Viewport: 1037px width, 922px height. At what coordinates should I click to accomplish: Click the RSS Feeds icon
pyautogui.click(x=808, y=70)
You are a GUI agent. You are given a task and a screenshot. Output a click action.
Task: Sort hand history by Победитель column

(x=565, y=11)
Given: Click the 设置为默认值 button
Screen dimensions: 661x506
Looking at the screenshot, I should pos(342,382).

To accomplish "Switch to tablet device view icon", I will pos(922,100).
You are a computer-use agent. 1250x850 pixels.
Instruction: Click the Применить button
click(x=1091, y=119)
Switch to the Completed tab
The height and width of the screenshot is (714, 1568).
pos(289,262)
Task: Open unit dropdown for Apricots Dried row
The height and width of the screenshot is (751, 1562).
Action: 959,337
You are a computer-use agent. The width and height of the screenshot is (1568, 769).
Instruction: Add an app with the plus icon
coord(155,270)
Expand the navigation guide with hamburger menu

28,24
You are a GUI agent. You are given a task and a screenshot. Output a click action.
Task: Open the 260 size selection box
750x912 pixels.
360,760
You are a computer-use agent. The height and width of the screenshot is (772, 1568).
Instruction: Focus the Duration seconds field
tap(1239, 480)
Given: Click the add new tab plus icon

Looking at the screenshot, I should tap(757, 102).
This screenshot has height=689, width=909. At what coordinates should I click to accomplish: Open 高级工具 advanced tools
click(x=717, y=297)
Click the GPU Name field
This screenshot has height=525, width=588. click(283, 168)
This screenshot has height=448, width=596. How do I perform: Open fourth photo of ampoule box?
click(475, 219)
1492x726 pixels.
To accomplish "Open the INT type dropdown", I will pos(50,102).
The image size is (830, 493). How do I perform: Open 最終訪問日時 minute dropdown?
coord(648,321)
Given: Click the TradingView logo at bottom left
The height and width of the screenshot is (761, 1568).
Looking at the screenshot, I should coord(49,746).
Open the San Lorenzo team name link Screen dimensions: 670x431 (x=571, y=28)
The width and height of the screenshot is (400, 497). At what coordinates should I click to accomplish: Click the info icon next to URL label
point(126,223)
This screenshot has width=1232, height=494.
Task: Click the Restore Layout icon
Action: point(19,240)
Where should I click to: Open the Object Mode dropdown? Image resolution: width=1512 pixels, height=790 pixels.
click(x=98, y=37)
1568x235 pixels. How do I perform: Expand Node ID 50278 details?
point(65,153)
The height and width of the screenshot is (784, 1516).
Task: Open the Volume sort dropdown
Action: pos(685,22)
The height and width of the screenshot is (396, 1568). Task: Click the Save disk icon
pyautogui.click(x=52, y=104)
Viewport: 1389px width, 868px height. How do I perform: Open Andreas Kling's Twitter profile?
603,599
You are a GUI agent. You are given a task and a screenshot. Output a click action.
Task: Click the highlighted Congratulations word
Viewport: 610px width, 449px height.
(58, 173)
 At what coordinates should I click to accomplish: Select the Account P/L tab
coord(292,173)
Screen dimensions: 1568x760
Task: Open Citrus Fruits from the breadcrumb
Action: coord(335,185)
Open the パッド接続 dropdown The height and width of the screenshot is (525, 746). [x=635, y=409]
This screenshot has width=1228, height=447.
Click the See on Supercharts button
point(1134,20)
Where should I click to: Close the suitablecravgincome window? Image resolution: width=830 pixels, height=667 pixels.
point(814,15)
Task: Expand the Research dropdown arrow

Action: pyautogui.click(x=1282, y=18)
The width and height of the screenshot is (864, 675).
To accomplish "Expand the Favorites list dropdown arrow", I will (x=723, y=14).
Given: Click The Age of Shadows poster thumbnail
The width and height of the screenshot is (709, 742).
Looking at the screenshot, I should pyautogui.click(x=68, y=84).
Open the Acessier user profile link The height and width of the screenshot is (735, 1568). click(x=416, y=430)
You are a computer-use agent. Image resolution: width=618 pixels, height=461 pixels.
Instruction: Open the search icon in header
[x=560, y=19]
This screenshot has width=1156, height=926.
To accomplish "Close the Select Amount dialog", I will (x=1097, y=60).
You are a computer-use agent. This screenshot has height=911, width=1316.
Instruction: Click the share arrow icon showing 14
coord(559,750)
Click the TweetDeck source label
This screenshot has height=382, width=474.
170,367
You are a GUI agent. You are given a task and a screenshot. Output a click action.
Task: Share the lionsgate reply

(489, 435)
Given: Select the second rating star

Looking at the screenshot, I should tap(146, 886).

WORK ITEM:
Copy the records above exactly as written.

FINAL ANSWER:
Viewport: 1037px width, 922px height. At what coordinates should I click to accomplish: Click the RSS Feeds icon
pyautogui.click(x=808, y=70)
You are a GUI agent. You are given a task and a screenshot. Output a click action.
Task: Sort hand history by Победитель column

(x=565, y=11)
Given: Click the 设置为默认值 button
Screen dimensions: 661x506
Looking at the screenshot, I should pos(342,382).

To accomplish "Switch to tablet device view icon", I will pos(922,100).
You are a computer-use agent. 1250x850 pixels.
Instruction: Click the Применить button
click(x=1091, y=119)
Switch to the Completed tab
The height and width of the screenshot is (714, 1568).
pos(289,262)
Task: Open unit dropdown for Apricots Dried row
The height and width of the screenshot is (751, 1562).
Action: 959,337
You are a computer-use agent. The width and height of the screenshot is (1568, 769).
Instruction: Add an app with the plus icon
coord(155,270)
Expand the navigation guide with hamburger menu

28,24
You are a GUI agent. You are given a task and a screenshot. Output a click action.
Task: Open the 260 size selection box
750x912 pixels.
360,760
You are a computer-use agent. The height and width of the screenshot is (772, 1568).
Instruction: Focus the Duration seconds field
tap(1239, 480)
Given: Click the add new tab plus icon

Looking at the screenshot, I should tap(757, 102).
This screenshot has height=689, width=909. At what coordinates should I click to accomplish: Open 高级工具 advanced tools
click(x=717, y=297)
Click the GPU Name field
This screenshot has height=525, width=588. click(283, 168)
This screenshot has height=448, width=596. How do I perform: Open fourth photo of ampoule box?
click(475, 219)
1492x726 pixels.
To accomplish "Open the INT type dropdown", I will pos(50,102).
The image size is (830, 493). How do I perform: Open 最終訪問日時 minute dropdown?
coord(648,321)
Given: Click the TradingView logo at bottom left
The height and width of the screenshot is (761, 1568).
Looking at the screenshot, I should coord(49,746).
Open the San Lorenzo team name link Screen dimensions: 670x431 (x=571, y=28)
The width and height of the screenshot is (400, 497). At what coordinates should I click to accomplish: Click the info icon next to URL label
point(126,223)
This screenshot has width=1232, height=494.
Task: Click the Restore Layout icon
Action: point(19,240)
Where should I click to: Open the Object Mode dropdown? Image resolution: width=1512 pixels, height=790 pixels.
click(x=98, y=37)
1568x235 pixels. How do I perform: Expand Node ID 50278 details?
point(65,153)
The height and width of the screenshot is (784, 1516).
Task: Open the Volume sort dropdown
Action: pos(685,22)
The height and width of the screenshot is (396, 1568). Task: Click the Save disk icon
pyautogui.click(x=52, y=104)
Viewport: 1389px width, 868px height. How do I perform: Open Andreas Kling's Twitter profile?
603,599
You are a GUI agent. You are given a task and a screenshot. Output a click action.
Task: Click the highlighted Congratulations word
Viewport: 610px width, 449px height.
(58, 173)
 At what coordinates should I click to accomplish: Select the Account P/L tab
coord(292,173)
Screen dimensions: 1568x760
Task: Open Citrus Fruits from the breadcrumb
Action: coord(335,185)
Open the パッド接続 dropdown The height and width of the screenshot is (525, 746). [x=635, y=409]
This screenshot has width=1228, height=447.
Click the See on Supercharts button
point(1134,20)
Where should I click to: Close the suitablecravgincome window? Image resolution: width=830 pixels, height=667 pixels.
point(814,15)
Task: Expand the Research dropdown arrow

Action: pyautogui.click(x=1282, y=18)
The width and height of the screenshot is (864, 675).
To accomplish "Expand the Favorites list dropdown arrow", I will (x=723, y=14).
Given: Click The Age of Shadows poster thumbnail
The width and height of the screenshot is (709, 742).
Looking at the screenshot, I should pyautogui.click(x=68, y=84).
Open the Acessier user profile link The height and width of the screenshot is (735, 1568). click(x=416, y=430)
You are a computer-use agent. Image resolution: width=618 pixels, height=461 pixels.
Instruction: Open the search icon in header
[x=560, y=19]
This screenshot has width=1156, height=926.
To accomplish "Close the Select Amount dialog", I will (x=1097, y=60).
You are a computer-use agent. This screenshot has height=911, width=1316.
Instruction: Click the share arrow icon showing 14
coord(559,750)
Click the TweetDeck source label
This screenshot has height=382, width=474.
170,367
You are a GUI agent. You are given a task and a screenshot. Output a click action.
Task: Share the lionsgate reply

(489, 435)
Given: Select the second rating star

Looking at the screenshot, I should tap(146, 886).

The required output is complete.